Investigation into Thermomechanical Response of Polymer Composite Materials Produced through Additive Manufacturing Technologies.

Abstract

This paper presents the static mechanical behavior and the dynamic thermomechanical properties of four market-available reinforced and non-reinforced thermoplastics and photopolymer materials used as precursors in different additive manufacturing technologies. This article proposes a characterization approach to further address development of aeronautic secondary structures via 3D-printed composite materials replacing conventional manufactured carbon fiber reinforced polymer (CFRP) composites. Different 3D printing materials, technologies, printing directions, and parameters were investigated. Experimental results showed that carbon-reinforced ONYX_R material exhibits a transition point at 114 °C, a 600 MPa tensile strength, and an average tensile strain of 2.5%, comparable with conventional CFRP composites manufactured via autoclave, making it a suitable candidate for replacing CFRP composites, in the aim of taking advantage of 3D printing technologies.
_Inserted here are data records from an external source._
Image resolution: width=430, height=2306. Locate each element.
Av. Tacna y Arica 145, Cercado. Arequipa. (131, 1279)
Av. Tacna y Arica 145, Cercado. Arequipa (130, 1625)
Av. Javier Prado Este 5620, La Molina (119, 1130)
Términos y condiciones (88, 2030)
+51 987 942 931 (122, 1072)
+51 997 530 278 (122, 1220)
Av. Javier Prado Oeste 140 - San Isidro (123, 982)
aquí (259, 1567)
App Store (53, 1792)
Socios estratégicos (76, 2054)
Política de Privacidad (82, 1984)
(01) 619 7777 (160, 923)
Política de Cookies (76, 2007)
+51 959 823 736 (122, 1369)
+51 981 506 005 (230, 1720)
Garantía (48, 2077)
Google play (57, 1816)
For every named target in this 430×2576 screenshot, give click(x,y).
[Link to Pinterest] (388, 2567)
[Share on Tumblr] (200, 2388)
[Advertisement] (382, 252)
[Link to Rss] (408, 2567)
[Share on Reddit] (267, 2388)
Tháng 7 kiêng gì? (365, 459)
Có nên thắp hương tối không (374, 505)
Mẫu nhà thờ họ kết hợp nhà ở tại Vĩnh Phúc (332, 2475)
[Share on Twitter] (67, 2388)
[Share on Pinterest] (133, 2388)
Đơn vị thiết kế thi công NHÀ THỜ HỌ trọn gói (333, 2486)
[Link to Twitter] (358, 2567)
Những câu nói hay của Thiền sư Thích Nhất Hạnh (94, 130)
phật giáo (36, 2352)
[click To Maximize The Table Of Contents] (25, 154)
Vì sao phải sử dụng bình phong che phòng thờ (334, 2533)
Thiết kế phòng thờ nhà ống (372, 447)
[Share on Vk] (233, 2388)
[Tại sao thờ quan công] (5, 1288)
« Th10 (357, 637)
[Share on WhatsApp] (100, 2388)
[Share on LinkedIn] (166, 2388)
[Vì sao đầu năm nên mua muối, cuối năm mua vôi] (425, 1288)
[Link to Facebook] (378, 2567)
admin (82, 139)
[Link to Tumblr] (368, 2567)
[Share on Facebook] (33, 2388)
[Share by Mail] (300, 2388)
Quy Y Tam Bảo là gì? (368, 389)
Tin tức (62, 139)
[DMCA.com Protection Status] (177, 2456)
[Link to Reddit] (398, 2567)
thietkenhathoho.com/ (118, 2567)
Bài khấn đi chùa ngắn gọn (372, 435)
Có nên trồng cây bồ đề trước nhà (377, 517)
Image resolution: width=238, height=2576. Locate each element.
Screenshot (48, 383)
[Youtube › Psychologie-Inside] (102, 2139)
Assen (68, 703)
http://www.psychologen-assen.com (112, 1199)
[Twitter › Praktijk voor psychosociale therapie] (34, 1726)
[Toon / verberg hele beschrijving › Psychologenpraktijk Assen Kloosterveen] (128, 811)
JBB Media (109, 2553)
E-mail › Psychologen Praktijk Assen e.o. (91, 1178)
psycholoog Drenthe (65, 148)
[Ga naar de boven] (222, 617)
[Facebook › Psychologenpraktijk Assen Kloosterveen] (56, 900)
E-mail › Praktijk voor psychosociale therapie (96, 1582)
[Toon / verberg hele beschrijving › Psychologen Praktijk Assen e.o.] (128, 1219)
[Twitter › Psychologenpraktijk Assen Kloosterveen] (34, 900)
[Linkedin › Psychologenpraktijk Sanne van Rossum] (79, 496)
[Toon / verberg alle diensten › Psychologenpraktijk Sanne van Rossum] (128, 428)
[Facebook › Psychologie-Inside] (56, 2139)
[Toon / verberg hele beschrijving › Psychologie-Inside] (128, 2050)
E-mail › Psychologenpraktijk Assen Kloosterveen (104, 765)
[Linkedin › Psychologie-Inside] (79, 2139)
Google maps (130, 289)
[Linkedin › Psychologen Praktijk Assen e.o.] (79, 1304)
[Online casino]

ONYX material exhibits higher stiffness than Acrylonitrile-Butadiene-Styrene Copolymer (ABS), or conventional Nylon 6/6 polyamide, the flexural modulus being 2.5 GPa; nevertheless, the 27 °C determined transition temperature limits its stability at higher temperature. Daylight High Tensile (further called HTS) resin exhibits a tensile strength and strain increase when shifting the printing direction from transversal to longitudinal, while no effect was observed in HighTemp DL400 resin (further called HTP).